MINNEAPOLIS -- The City of Minneapolis is dealing with a disappointing credit rating setback. Moody's Investor Service said Monday it was knocking the city's credit rating down a notch from a AAA rating to a Aa1 rating. This means the city could possibly face higher interest rates when it borrows for construction projects. The Aa1 rating is the second highest possible rating.
Among the reasons for the decline, Moody's cites high pension liabilities, declining property values, and $679 million in outstanding debt. This comes after the City of Minneapolis and Mayor RT Rybak worked to steer the city out of financial shortfalls, landing the AAA rating three years ago.
"I am a resident of Minneapolis and I'm not going to lose any sleep over the fact we are a Aa1 rather than an AAA by Moody's," said Jay Kiedrowski, a University of Minnesota Humphrey School Fellow and a former budget director for the City of Minneapolis. "Moody's doesn't like pension debt and I think they were concerned about Minneapolis pension debt even though the City of Minneapolis has been proactive about trying to take care of pension debt."
He says Moody's recently tightened criteria when it comes to pensions, and the move that could cost the city and taxpayers a tiny bit more than before.
"Buyers of bonds in the marketplace will likely require higher interest rates, which translates to slightly higher property taxes but we are talking about a dime or twenty cents a year," said Kiedrowski.
Kevin Carpenter, the City of Minneapolis' current financial officer, argues that borrowing costs will not be affected and says Moody's new methodology is overly simplistic.
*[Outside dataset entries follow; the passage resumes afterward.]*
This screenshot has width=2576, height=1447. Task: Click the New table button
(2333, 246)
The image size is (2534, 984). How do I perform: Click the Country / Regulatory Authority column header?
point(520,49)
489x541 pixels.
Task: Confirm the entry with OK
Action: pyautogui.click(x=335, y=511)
He cites a trend in financial growth, with a growing tax base from construction projects, and payments of over $550 million in debt from the city's $1.3 billion shortfall seven or eight years ago.
"We just think it's an overreaction of a long term risk to the city. We take our pension obligations very seriously," said Carpenter. "This action won't affect our borrowing costs, we still have AAA ratings from two other agencies and I think this will be negligible if any on our borrowing costs."
Carpenter says Moody's put the city of Minneapolis on a credit watch, along with 29 other cities back in April, when examining new pension criteria. In an email statement, he told city employees that despite Moody's rating, the city's financial future is bright.
"While we think that the action by Moody's is an overreaction to one element of the City's financial portfolio, you should remember that Minneapolis remains among the top-rated cities and local districts in the country....because Minneapolis retains the highest possible credit ratings from the other two rating agencies, Fitch and Standard and Poor's, we do not anticipate that this one-notch adjustment from Moody's will have any material financial impact on the city's fiscal health moving forward," Carpenter wrote.
"It's a small negative for the city of Minneapolis but in the grand scheme of things, it's not that big of a deal," said Kiedrowski.
The city did earn a "stable" outlook based on expectations of a strengthening tax base and other considerations.
Tuesday, Moody's upgraded its outlook on Minnesota's financial status from "negative" to "stable." The state of Minnesota also currently has the Aa1 rating as well.